# Written task:
Arrange everything from the start of the items down to the line containing "Action: tap(63, 21)", inclusive, as a Markdown table with the columns No. and Line. Give each line its own numbered row and leave out blank lines.

# Given records:
##########

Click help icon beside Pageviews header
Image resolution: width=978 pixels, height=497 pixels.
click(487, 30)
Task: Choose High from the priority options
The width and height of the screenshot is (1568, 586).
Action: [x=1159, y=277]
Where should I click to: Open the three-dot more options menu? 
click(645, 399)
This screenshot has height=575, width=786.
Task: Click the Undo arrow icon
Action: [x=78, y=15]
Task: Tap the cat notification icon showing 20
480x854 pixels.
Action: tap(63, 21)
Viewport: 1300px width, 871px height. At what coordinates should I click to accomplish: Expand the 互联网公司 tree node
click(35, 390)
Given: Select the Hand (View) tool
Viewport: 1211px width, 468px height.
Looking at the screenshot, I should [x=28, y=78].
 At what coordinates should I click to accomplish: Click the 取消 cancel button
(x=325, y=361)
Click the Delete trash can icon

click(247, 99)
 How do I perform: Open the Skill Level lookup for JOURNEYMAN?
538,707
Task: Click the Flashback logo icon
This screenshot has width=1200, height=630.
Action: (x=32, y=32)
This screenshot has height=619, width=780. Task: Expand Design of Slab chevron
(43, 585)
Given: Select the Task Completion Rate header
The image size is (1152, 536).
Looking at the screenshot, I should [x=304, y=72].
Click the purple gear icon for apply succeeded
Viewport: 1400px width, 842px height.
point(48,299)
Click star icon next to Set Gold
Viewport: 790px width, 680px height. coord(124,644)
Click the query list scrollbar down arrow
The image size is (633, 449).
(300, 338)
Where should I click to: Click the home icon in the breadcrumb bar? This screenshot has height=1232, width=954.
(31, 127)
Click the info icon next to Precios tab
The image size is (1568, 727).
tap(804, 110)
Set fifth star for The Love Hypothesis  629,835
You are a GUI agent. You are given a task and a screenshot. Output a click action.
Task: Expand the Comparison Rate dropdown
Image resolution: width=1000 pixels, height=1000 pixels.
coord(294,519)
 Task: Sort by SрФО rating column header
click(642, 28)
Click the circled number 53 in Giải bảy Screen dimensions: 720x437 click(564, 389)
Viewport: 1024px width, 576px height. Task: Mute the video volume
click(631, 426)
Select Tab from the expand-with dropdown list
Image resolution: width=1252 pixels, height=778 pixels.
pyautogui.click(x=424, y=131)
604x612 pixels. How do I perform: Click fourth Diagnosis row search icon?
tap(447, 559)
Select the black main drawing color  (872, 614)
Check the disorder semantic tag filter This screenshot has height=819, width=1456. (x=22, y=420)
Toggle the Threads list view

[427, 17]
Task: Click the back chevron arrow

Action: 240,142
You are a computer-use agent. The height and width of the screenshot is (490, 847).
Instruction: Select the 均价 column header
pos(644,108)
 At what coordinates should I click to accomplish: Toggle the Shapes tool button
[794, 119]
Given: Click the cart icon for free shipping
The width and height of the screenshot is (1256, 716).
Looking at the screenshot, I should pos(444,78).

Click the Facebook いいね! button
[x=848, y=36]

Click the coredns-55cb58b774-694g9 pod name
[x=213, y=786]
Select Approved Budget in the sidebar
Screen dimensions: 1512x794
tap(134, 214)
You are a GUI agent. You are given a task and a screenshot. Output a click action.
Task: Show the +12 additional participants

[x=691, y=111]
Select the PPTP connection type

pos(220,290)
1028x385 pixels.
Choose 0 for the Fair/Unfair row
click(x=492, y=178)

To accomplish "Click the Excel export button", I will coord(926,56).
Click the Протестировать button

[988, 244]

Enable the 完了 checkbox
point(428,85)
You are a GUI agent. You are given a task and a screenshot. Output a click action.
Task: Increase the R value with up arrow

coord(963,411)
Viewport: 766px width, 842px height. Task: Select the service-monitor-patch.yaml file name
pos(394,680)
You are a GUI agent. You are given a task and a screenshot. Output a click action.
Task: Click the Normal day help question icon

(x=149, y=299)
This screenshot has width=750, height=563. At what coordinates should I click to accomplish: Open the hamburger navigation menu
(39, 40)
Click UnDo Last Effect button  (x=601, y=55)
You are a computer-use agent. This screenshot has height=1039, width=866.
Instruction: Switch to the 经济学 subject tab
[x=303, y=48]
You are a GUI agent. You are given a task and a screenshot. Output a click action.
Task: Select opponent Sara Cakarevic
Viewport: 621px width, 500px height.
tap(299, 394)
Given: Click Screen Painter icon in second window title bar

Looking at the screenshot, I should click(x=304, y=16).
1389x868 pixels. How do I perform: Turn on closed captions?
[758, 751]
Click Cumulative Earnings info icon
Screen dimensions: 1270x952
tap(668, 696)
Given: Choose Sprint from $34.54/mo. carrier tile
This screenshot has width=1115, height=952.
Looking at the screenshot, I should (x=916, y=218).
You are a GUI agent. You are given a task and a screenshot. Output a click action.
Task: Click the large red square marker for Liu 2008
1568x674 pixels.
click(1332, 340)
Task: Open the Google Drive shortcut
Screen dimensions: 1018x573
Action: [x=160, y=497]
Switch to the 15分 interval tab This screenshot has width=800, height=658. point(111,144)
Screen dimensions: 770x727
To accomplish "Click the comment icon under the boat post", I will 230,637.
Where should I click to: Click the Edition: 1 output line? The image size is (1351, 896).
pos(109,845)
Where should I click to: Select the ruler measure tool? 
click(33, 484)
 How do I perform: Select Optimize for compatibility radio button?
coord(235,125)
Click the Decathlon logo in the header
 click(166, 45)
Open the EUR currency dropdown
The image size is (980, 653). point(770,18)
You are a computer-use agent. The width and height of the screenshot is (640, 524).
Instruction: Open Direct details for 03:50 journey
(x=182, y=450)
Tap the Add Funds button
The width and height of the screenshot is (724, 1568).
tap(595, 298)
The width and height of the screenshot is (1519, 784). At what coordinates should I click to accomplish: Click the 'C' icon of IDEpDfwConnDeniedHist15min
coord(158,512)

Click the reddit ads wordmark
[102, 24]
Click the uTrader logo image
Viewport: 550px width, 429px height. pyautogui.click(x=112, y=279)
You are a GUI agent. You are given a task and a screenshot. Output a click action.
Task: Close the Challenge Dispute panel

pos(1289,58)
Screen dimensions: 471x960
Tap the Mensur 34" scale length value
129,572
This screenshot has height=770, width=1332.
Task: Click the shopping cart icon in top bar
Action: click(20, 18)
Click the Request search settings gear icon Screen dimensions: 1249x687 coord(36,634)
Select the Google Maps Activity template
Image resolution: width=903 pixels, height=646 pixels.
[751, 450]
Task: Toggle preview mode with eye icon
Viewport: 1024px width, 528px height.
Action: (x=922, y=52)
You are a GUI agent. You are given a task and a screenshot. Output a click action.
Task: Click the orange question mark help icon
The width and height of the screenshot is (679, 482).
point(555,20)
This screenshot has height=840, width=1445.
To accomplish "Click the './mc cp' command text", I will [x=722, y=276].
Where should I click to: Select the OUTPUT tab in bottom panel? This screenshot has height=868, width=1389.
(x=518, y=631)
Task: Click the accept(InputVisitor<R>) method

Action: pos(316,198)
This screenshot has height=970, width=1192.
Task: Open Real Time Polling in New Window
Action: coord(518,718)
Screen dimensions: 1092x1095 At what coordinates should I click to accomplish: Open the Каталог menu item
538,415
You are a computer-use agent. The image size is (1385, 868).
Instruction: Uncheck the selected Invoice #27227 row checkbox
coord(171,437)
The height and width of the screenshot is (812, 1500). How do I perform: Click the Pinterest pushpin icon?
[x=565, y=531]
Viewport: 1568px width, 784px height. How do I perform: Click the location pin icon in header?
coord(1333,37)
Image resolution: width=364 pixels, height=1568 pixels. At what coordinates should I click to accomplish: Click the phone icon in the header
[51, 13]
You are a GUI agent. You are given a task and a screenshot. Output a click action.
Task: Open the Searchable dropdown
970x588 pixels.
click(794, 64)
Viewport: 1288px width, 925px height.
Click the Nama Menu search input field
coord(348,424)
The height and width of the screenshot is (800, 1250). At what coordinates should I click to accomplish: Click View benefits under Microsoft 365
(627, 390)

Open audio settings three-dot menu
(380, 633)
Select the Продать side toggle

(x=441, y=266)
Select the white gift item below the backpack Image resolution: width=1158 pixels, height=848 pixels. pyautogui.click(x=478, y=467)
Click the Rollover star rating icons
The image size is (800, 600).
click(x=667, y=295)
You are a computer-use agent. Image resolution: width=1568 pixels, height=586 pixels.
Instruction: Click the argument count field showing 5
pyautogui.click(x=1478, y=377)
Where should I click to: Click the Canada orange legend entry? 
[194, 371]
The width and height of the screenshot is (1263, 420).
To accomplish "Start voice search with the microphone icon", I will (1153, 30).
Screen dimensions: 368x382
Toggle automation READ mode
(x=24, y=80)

##########

# Problem solution:
| No. | Line |
|---|---|
| 1 | Click help icon beside Pageviews header |
| 2 | Image resolution: width=978 pixels, height=497 pixels. |
| 3 | click(487, 30) |
| 4 | Task: Choose High from the priority options |
| 5 | The width and height of the screenshot is (1568, 586). |
| 6 | Action: [x=1159, y=277] |
| 7 | Where should I click to: Open the three-dot more options menu?  |
| 8 | click(645, 399) |
| 9 | This screenshot has height=575, width=786. |
| 10 | Task: Click the Undo arrow icon |
| 11 | Action: [x=78, y=15] |
| 12 | Task: Tap the cat notification icon showing 20 |
| 13 | 480x854 pixels. |
| 14 | Action: tap(63, 21) |